_TEXTAUSZUG_.
-*-
# Was genau wird auf meinem Echolot angezeigt?



## papastone (9. Juli 2017)

hallo zusammen,

was genau wird da auf meinem echolot angezeigt?
also die obere schwarze linie ist ja der grund.
und was wird unter dem grund angezeigt?

mfg


----------



## Seewolf 01 (9. Juli 2017)

*AW: Was genau wird auf meinem Echolot angezeigt?*

Das wird wohl schon die zweite Grundlenie sein.


----------



## Esox 1960 (9. Juli 2017)

*AW: Was genau wird auf meinem Echolot angezeigt?*

Das ist der Bodenuntergrund.
Harter Boden-schmale Anzeige.
Weicher Boden-breite Anzeige.
https://www.barsch-alarm.de/news/bodenhrteanzeige/


----------



## Thomas9904 (9. Juli 2017)

*AW: Was genau wird auf meinem Echolot angezeigt?*

immer interessant, sollte sich jeder "Echolotler" als Grundlage mal reinziehen:
[youtube1]qmg5YLFcxvw[/youtube1]

Hier mal was zum Bilder lesen/verstehen:
[youtube1]deWbZT0zvec[/youtube1]


----------



## Angler9999 (9. Juli 2017)

*AW: Was genau wird auf meinem Echolot angezeigt?*

37 Grad?
-*-
_DATENINHALT_.
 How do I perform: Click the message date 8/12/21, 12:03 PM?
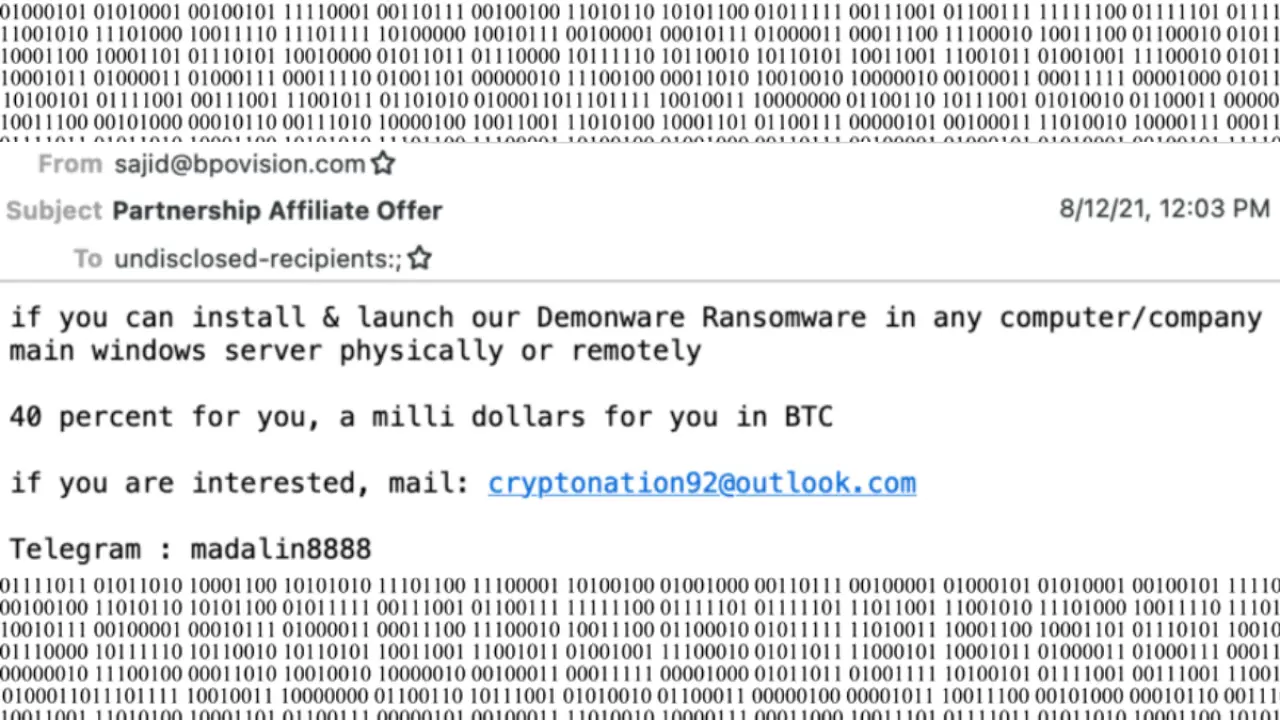pos(1164,209)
-*-
_AUFGABE A_.
Beantworte diese Fragen zum Forumsthread über das Echolot, jede Antwort in einer eigenen Zeile:
(i) Was ist laut papastone die obere schwarze Linie?
(ii) Welche Art von Boden zeigt sich laut Esox 1960 durch eine schmale Anzeige?
(iii) Wie viele Videos verlinkt Thomas9904?
_AUFGABE B_.
Schreib den Forumsthread über das Echolot nach dem letzten Beitrag weiter.

_LÖSUNG A_.
(i) Der Grund.
(ii) Harter Boden.
(iii) Zwei.

_LÖSUNG B_.
Das eine ist der Grund deiner Badewanne. Das andere möglicherweise die Blasen die du machst.


----------



## papastone (9. Juli 2017)

*AW: Was genau wird auf meinem Echolot angezeigt?*

also ist das auf meiner anzeige irgendwas unter dem boden?
wenn ich wissen will, ob es ein harter oder weicher boden ist, dann interessiert mich nur die schwarze linie.
je nachdem wie dick diese ist, ist dann hart bzw. weich?

und das was unter der linie kommt, interessiert mich eigentlich nicht, weil es ja nix mit der bodenbeschaffenheit zu tun hat?


----------



## Seewolf 01 (10. Juli 2017)

*AW: Was genau wird auf meinem Echolot angezeigt?*

Das kann Kraut sein.
Die unteren Punkte, wird dein zweites Echo sein, was 
du auf dem Bildschirm bekommst, wenn da ein harter Boden 
ist.


----------



## 50er-Jäger (10. Juli 2017)

*AW: Was genau wird auf meinem Echolot angezeigt?*



Seewolf 01 schrieb:


> Das kann Kraut sein.
> Die unteren Punkte, wird dein zweites Echo sein, was
> du auf dem Bildschirm bekommst, wenn da ein harter Boden
> ist.



Die dunkle Linie wo der Pfeil dran ist ist der Grund, je nachdem wie es bei deinem Echolot ist, wird durch die Eigenschaften der Linie die Härte des Grundes angezeigt.

Was darunter, unter der Linie kommt ist einfach die Darstellung auf dem Echo....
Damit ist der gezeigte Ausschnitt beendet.